[neutron] security group list regression

James Denton james.denton at rackspace.com
Mon Mar 2 22:25:12 UTC 2020


Thanks for continuing to push this on the ML and in the bug report.

Happy to report that the client and SDK patches you provided have drastically reduced the SG list time from ~90-120s to ~12-14s within Stein and Train lab environments.

One last thing... when you perform an 'openstack security group delete <name>', the initial lookup by name fails. In Train, the client falls back to using the 'name' parameter (/security-groups?name=<name>). This lookup is quick and the security group is found and deleted. However, on Rocky/Stein (e.g. client 3.18.1), instead of searching by parameter, the client appears to perform a GET /security-groups without limiting the fields and takes a long time.

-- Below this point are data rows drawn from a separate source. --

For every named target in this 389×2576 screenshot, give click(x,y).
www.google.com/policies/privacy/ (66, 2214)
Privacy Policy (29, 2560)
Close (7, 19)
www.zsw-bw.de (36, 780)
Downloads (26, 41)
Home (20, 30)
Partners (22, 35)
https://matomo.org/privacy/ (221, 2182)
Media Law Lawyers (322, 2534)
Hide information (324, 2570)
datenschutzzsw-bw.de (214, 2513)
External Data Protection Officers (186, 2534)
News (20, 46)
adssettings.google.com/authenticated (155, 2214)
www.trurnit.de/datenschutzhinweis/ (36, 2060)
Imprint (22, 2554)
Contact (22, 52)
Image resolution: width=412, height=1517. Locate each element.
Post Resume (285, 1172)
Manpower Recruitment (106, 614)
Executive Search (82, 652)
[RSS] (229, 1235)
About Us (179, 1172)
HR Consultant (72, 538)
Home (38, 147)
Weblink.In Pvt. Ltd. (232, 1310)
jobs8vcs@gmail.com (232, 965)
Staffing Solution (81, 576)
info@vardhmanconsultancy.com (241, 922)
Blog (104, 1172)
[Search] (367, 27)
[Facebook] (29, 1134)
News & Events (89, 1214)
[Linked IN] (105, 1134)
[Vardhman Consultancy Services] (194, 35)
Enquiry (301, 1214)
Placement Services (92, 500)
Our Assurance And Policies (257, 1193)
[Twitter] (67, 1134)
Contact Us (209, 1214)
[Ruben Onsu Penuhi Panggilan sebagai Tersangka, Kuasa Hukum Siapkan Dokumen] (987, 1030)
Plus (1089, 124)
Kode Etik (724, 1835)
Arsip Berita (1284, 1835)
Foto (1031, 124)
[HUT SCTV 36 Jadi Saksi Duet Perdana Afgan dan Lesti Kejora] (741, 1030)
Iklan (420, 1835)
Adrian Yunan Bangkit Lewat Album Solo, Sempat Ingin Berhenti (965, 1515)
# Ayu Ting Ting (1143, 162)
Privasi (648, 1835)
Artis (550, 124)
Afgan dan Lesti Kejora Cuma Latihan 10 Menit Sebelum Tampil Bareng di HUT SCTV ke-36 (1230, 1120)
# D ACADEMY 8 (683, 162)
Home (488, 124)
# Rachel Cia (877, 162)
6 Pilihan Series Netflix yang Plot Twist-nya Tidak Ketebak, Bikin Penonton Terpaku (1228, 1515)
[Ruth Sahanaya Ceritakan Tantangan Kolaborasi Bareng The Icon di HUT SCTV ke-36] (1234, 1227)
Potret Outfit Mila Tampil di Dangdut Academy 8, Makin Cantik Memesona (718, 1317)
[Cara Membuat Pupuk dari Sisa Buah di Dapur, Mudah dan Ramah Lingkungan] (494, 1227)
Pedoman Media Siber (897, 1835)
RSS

'openstack security group list' with patch:
REQ: curl -g -i -X GET "" -H "Accept: application/json" -H "User-Agent: openstacksdk/0.27.0 keystoneauth1/3.13.1 python-requests/2.21.0 CPython/2.7.17" -H "X-Auth-Token: {SHA256}3e747da939e8c4befe72d5ca7105971508bd56cdf36208ba6b960d1aee6d19b6"

'openstack security group delete <name>':

Train (notice the name param):
REQ: curl -g -i -X GET -H "User-Agent: openstacksdk/0.36.0 keystoneauth1/3.17.1 python-requests/2.22.0 CPython/3.6.7" -H "X-Auth-Token: {SHA256}bf291d5f12903876fc69151db37d295da961ba684a575e77fb6f4829b55df1bf" "GET /v2.0/security-groups/train-test-1755 HTTP/1.1" 404 125
REQ: curl -g -i -X GET "" -H "Accept: application/json" -H "User-Agent: openstacksdk/0.36.0 keystoneauth1/3.17.1 python-requests/2.22.0 CPython/3.6.7" -H "X-Auth-Token: {SHA256}bf291d5f12903876fc69151db37d295da961ba684a575e77fb6f4829b55df1bf" "GET /v2.0/security-groups?name=train-test-1755 HTTP/1.1" 200 1365

Stein & below (notice lack of fields):
REQ: curl -g -i -X GET -H "User-Agent: openstacksdk/0.27.0 keystoneauth1/3.13.1 python-requests/2.21.0 CPython/2.7.17" -H "X-Auth-Token: {SHA256}e9f87afe851ff5380d8402ee81199c466be9c84fe67ed0302e8b178f33aa1fc2" "GET /v2.0/security-groups/stein-test-5189 HTTP/1.1" 404 125
REQ: curl -g -i -X GET -H "Accept: application/json" -H "User-Agent: openstacksdk/0.27.0 keystoneauth1/3.13.1 python-requests/2.21.0 CPython/2.7.17" -H "X-Auth-Token: {SHA256}e9f87afe851ff5380d8402ee81199c466be9c84fe67ed0302e8b178f33aa1fc2"
<wait awhile while it compiles and returns the full list, then the single SG object is deleted>

Haven't quite figured out where fields can be used to speed up the delete process on the older client, or if the newer client would be backwards-compatible (and how far back).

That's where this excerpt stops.